### Problems to work on
a: Copy from the Lacework and Jenkins post the part that opens with the words containing "Jenkins is about" and closes with "Jenkins and Lacework.".
b: According to the Lacework and Jenkins post, on which subjects do a multitude of articles, books, and online tutorials already exist? List them.
c: Why does the Lacework and Jenkins post focus on a very simple pipeline design instead of covering its related topics in depth?

### Page extract
Up and Running with Lacework and Jenkins

In a recent blog post, I talked about how security teams need to focus on collaborating with Developers, Operations, and SREs by bridging the gap with relevant security data to drive testing and automation in CI/CD tooling. In this hands-on blog post, we will put that philosophy into practice by integrating Lacework Container Vulnerability Scanning APIs into a Jenkins pipeline to shift-left and scan images at build time.

Jenkins is about as ubiquitous a product in DevOps tooling as there is. It is extremely versatile to configure continuous delivery pipelines to build and deploy just about any artifact out there, and it provides a ton of flexibility for integrating with other products. Additionally, it is also a great opportunity to “shift-left” and inject security earlier into the software development lifecycle (SDLC) through the use of automated testing, with the outcome being you spend less time, effort, and potentially significantly less money than trying to fix in production.

There are already a multitude of articles, books, and online tutorials on Jenkins, CI/CD, and Docker, so rather than try to cover each of those topics in any depth, this article is going to focus on a very simple pipeline design to understand the basics of integrating Jenkins and Lacework.

### Data section
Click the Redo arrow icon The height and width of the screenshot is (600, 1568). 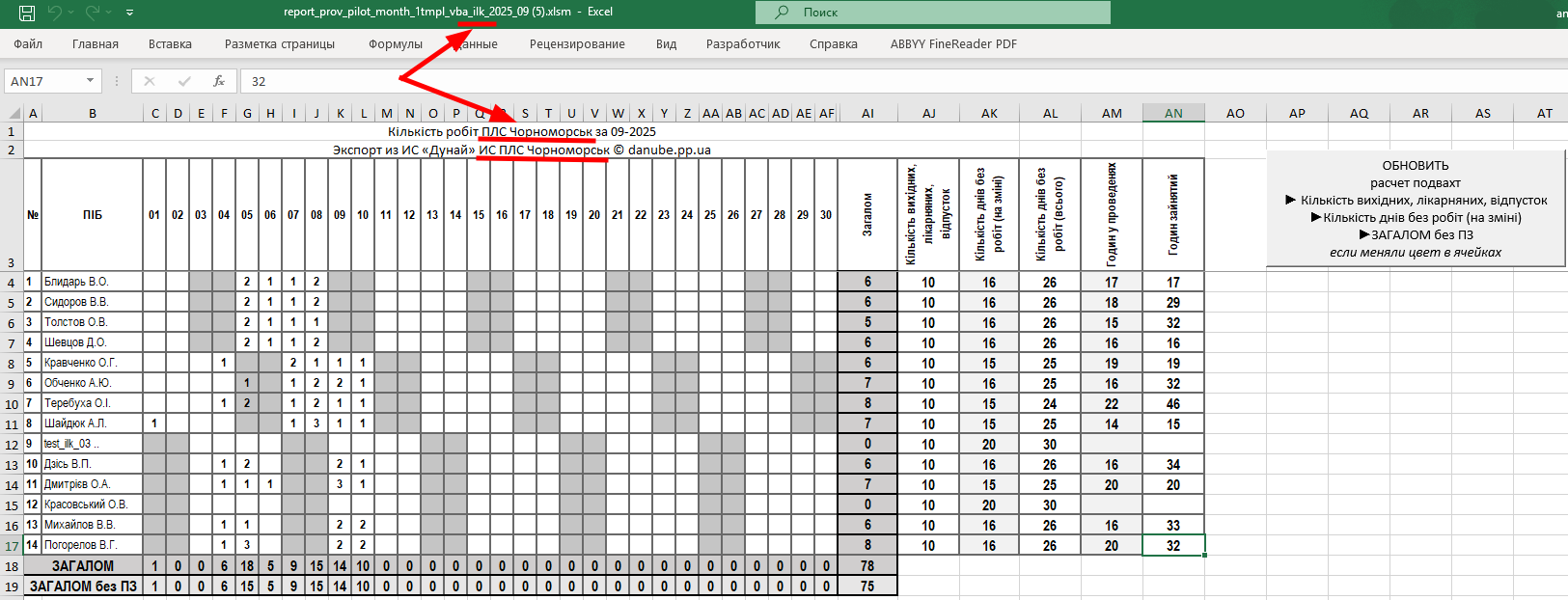coord(93,13)
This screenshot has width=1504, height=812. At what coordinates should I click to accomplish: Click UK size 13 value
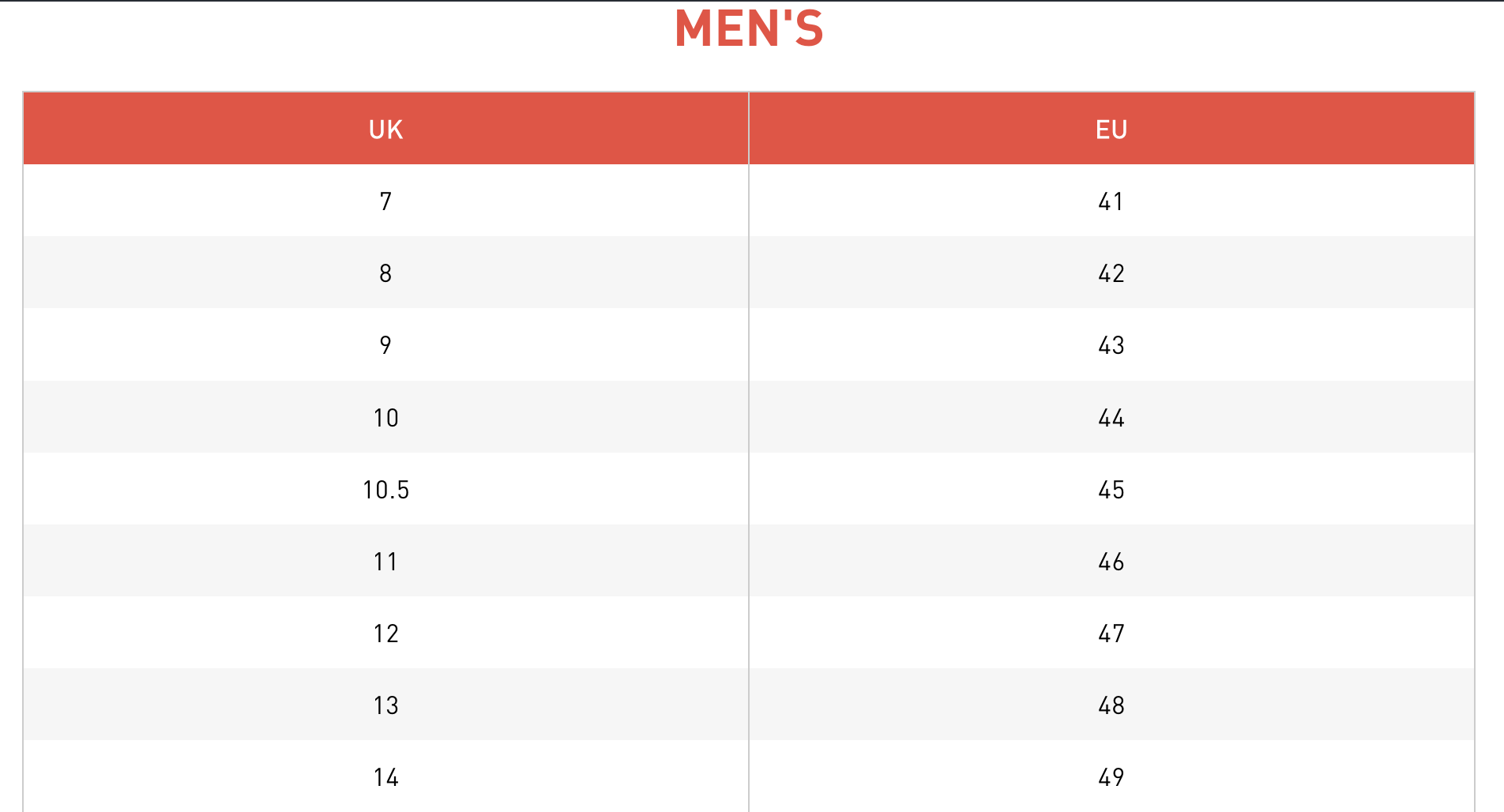click(x=385, y=705)
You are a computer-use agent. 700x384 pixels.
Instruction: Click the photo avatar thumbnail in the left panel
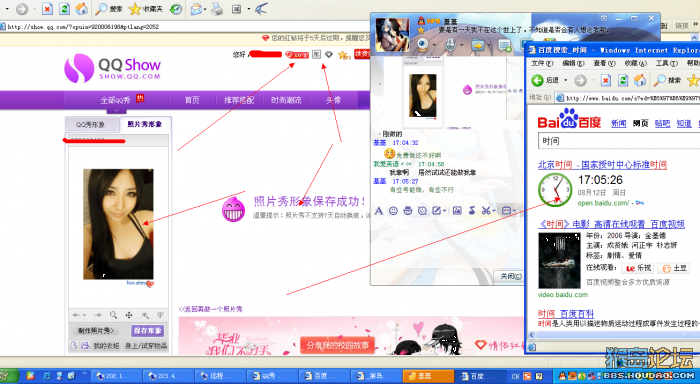pyautogui.click(x=118, y=224)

### Solutions to the tasks
a:
Jenkins is about as ubiquitous a product in DevOps tooling as there is. It is extremely versatile to configure continuous delivery pipelines to build and deploy just about any artifact out there, and it provides a ton of flexibility for integrating with other products. Additionally, it is also a great opportunity to “shift-left” and inject security earlier into the software development lifecycle (SDLC) through the use of automated testing, with the outcome being you spend less time, effort, and potentially significantly less money than trying to fix in production.

There are already a multitude of articles, books, and online tutorials on Jenkins, CI/CD, and Docker, so rather than try to cover each of those topics in any depth, this article is going to focus on a very simple pipeline design to understand the basics of integrating Jenkins and Lacework.

b:
Jenkins
CI/CD
Docker

c: A multitude of articles, books, and online tutorials on Jenkins, CI/CD, and Docker already exist. The post therefore uses a very simple pipeline design to show the basics of integrating Jenkins and Lacework.